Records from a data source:

::::::

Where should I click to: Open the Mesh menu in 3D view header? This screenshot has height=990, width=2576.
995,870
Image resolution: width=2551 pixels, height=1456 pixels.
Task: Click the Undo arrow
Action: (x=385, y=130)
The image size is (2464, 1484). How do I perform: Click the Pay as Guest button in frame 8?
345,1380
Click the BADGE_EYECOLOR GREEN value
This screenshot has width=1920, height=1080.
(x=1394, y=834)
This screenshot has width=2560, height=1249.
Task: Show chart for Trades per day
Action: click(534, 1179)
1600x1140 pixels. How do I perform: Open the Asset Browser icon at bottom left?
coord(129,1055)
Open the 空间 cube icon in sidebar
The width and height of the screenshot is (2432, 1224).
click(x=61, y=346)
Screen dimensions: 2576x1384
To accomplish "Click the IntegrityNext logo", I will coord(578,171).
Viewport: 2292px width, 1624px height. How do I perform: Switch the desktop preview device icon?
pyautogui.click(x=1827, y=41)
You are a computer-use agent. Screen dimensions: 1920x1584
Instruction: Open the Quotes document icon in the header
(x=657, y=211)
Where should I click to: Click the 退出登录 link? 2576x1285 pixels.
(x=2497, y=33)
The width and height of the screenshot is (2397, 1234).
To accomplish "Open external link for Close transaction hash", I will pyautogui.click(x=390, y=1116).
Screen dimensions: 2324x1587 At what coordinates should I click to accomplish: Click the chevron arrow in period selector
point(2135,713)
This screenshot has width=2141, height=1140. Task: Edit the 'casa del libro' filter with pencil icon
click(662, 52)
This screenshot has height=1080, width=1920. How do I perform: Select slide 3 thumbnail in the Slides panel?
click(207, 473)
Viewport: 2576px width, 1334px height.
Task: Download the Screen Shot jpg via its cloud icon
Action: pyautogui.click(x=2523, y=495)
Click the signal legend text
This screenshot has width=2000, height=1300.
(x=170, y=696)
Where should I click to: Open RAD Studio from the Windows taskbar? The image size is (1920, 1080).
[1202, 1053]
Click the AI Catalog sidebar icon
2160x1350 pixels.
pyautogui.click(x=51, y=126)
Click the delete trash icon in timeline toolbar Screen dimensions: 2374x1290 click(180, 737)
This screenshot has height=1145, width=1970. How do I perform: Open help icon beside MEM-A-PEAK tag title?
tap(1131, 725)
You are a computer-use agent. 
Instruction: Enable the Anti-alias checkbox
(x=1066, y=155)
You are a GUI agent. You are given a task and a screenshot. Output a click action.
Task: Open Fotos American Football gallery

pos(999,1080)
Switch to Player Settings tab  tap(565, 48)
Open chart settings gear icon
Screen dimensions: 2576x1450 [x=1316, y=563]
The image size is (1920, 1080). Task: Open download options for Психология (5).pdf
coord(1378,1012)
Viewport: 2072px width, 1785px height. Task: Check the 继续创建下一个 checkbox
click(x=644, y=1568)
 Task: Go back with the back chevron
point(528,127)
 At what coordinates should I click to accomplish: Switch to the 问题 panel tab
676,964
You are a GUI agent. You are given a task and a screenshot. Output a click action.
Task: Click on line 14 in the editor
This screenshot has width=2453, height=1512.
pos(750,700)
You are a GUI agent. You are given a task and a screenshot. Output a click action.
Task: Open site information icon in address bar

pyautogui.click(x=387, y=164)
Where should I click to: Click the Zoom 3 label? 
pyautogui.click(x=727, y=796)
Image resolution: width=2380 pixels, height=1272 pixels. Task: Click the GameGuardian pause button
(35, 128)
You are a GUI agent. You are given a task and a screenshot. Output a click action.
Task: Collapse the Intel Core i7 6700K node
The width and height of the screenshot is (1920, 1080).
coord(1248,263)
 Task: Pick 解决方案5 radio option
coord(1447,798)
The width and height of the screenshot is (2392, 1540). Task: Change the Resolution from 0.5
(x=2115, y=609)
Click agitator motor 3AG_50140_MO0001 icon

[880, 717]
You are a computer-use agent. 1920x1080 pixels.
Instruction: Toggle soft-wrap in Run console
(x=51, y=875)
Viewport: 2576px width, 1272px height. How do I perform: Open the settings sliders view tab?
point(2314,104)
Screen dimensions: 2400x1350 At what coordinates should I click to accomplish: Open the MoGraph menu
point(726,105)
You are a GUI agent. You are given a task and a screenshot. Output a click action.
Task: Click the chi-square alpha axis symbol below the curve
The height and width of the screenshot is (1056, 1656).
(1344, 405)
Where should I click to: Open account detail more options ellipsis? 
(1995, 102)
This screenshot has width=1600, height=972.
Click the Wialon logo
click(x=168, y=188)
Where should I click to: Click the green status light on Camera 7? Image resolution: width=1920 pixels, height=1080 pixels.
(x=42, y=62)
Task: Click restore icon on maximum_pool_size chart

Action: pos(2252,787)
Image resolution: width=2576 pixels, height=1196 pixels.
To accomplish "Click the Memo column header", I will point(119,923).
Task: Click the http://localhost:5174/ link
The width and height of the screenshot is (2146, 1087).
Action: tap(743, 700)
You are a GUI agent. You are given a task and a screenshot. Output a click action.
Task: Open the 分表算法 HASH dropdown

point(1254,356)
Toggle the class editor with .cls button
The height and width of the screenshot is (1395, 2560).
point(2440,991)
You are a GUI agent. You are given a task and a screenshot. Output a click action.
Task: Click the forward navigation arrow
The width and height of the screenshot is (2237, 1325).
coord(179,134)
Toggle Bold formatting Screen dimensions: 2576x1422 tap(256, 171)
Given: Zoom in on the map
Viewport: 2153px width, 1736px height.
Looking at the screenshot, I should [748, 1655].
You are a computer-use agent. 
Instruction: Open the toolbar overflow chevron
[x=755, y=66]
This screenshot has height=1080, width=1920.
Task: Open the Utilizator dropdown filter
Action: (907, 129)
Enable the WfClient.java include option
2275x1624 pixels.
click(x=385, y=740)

::::::

> What to work on:
In the entries above, find the line with "Screen dimensions: 2400x1350" and the line with "Task: Click the http://localhost:5174/ link", then restate word for word both of them and every line between, with nothing more.

> Exercise answer:
Screen dimensions: 2400x1350 At what coordinates should I click to accomplish: Open the MoGraph menu
point(726,105)
You are a GUI agent. You are given a task and a screenshot. Output a click action.
Task: Click the chi-square alpha axis symbol below the curve
The height and width of the screenshot is (1056, 1656).
(1344, 405)
Where should I click to: Open account detail more options ellipsis? 
(1995, 102)
This screenshot has width=1600, height=972.
Click the Wialon logo
click(x=168, y=188)
Where should I click to: Click the green status light on Camera 7? Image resolution: width=1920 pixels, height=1080 pixels.
(x=42, y=62)
Task: Click restore icon on maximum_pool_size chart

Action: pos(2252,787)
Image resolution: width=2576 pixels, height=1196 pixels.
To accomplish "Click the Memo column header", I will point(119,923).
Task: Click the http://localhost:5174/ link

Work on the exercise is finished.